Personal information
- Full name: Daniela Arques Lazaro
- Date of birth: 21 March 2006 (age 20)
- Place of birth: Murcia, Spain
- Position: Midfielder

Team information
- Current team: London City Lionesses
- Number: 16

Senior career*
- Years: Team / Apps / (Gls)
- 0000–2023: Alhama
- 2023–2025: Levante / 53 / (1)
- 2025–2026: Sporting / 17 / (0)
- 2026–: London City Lionesses / 0 / (0)

International career
- Spain U17
- Spain U19
- Spain U20

= Daniela Arques =

Spanish footballer (born 2006)

Daniela Arques Lazaro (born 21 March 2006) is a Spanish professional footballer who plays as a midfielder for London City Lionesses.

==Early life==
Arques was born on 21 March 2006. Born in Murcia, Spain, she is a native of the city and is the daughter of Mónica and José Francisco. Growing up, she started playing football at the age of eight and regarded Spain international Andrés Iniesta as one of her football idols.

==Club career==
Arques started her career with Alhama at the age of fifteen, helping the club achieve promotion from the second tier to the top flight and becoming the second-youngest player in the top flight at the time. In 2023, she signed for Levante, where she wore the number fourteen jersey and was regarded to have established herself as a regular starter while playing for the club.

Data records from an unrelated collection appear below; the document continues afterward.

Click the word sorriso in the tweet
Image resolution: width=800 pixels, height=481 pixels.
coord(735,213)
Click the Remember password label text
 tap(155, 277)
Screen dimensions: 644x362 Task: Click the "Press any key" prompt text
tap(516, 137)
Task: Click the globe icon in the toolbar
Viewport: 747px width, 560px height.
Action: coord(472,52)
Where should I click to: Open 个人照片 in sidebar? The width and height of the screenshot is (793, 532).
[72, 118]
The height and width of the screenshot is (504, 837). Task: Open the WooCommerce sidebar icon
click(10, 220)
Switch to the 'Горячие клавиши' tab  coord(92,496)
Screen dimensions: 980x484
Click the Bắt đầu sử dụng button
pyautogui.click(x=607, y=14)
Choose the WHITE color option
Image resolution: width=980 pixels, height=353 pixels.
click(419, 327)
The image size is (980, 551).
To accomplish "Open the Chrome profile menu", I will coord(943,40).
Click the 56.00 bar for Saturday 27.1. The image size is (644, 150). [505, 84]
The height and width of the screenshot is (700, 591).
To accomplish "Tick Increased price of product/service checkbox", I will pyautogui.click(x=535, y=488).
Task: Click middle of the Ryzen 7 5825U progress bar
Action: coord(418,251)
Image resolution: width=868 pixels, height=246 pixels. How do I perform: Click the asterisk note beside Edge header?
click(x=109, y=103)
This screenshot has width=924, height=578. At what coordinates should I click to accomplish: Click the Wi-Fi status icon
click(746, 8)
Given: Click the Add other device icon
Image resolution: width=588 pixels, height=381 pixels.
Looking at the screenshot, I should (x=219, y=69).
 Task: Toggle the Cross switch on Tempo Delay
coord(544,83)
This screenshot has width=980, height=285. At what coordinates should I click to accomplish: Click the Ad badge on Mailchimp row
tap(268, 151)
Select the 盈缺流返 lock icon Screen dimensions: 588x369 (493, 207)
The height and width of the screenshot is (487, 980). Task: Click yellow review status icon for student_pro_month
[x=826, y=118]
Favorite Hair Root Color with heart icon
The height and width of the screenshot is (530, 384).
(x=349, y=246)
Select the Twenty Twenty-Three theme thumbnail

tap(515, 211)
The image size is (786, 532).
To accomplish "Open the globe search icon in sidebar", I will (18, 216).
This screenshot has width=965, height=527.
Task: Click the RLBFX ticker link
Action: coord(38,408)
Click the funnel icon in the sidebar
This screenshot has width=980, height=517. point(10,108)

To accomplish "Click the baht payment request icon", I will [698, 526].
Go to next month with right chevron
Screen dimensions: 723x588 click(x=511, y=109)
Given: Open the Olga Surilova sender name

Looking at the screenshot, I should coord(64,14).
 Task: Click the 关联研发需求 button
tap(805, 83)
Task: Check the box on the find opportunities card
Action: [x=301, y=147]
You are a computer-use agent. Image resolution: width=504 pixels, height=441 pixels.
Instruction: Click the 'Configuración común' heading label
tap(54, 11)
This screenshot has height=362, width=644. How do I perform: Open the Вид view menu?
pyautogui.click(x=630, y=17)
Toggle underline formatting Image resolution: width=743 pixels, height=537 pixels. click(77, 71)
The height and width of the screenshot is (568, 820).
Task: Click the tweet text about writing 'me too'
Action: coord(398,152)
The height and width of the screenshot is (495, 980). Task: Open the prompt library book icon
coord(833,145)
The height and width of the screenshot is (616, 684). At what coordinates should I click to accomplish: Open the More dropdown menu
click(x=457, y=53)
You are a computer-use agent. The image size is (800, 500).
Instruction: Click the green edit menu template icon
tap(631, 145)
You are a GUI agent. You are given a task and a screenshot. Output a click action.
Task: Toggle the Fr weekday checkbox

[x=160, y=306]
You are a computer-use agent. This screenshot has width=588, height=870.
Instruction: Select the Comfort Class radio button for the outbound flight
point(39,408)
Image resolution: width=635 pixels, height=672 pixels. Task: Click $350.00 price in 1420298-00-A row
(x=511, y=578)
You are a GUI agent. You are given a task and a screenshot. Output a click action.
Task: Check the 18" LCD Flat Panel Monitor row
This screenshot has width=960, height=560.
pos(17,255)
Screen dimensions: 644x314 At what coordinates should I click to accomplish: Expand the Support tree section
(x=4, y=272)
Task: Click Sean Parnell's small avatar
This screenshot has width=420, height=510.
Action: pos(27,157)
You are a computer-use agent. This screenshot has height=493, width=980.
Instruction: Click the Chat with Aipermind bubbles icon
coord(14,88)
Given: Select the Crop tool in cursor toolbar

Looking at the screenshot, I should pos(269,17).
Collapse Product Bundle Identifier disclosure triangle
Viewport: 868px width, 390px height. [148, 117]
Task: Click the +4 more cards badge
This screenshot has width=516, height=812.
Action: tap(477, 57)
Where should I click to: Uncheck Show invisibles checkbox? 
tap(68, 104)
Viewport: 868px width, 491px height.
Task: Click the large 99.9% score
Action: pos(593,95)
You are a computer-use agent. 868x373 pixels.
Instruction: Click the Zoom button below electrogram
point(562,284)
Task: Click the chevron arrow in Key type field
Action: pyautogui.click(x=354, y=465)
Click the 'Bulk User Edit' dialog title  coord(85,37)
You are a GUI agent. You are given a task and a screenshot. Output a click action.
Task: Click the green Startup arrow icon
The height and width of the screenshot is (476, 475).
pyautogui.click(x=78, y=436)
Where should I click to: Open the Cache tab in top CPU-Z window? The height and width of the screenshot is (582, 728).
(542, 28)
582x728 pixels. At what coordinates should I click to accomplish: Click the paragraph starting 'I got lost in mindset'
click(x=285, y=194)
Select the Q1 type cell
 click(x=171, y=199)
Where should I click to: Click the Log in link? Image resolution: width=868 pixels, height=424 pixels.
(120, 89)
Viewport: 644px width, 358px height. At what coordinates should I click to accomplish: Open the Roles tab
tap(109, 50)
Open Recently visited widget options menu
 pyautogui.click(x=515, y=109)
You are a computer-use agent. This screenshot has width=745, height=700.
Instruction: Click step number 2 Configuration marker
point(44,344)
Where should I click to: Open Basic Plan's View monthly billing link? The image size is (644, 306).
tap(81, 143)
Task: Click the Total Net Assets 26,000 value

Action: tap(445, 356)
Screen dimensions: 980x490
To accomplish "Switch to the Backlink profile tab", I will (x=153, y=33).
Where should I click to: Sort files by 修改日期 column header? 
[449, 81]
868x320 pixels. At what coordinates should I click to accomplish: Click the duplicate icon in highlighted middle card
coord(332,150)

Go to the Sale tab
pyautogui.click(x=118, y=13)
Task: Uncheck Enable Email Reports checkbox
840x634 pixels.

Two years later, she signed for Portuguese outfit Sporting after receiving interest from Mexican, American, and French teams, helping the club achieve second place in the league.
Ahead of the 2026–27 season, she signed for English side London City Lionesses.

==International career==
Arques is a Spain youth international has represented the country internationally at under-17, under-19, and under-20 levels. During May 2023, she played for the Spain women's national under-17 football team at the 2023 UEFA Women's Under-17 Championship, helping the team win the competition.

One year later, she played for the Spain women's national under-19 football team at the 2024 UEFA Women's Under-19 Championship, helping the team win the competition, before helping them win the 2025 UEFA Women's Under-19 Championship the next year as captain.

==Style of play==
Arques plays as a midfielder. Spanish newspaper Diario AS wrote in 2024 "committed to her work rate, her creativity increases when she advances into dangerous areas, where she can utilize her excellent vision. This is evident in her long passes, through balls on the edge of the box, and crosses from the wings".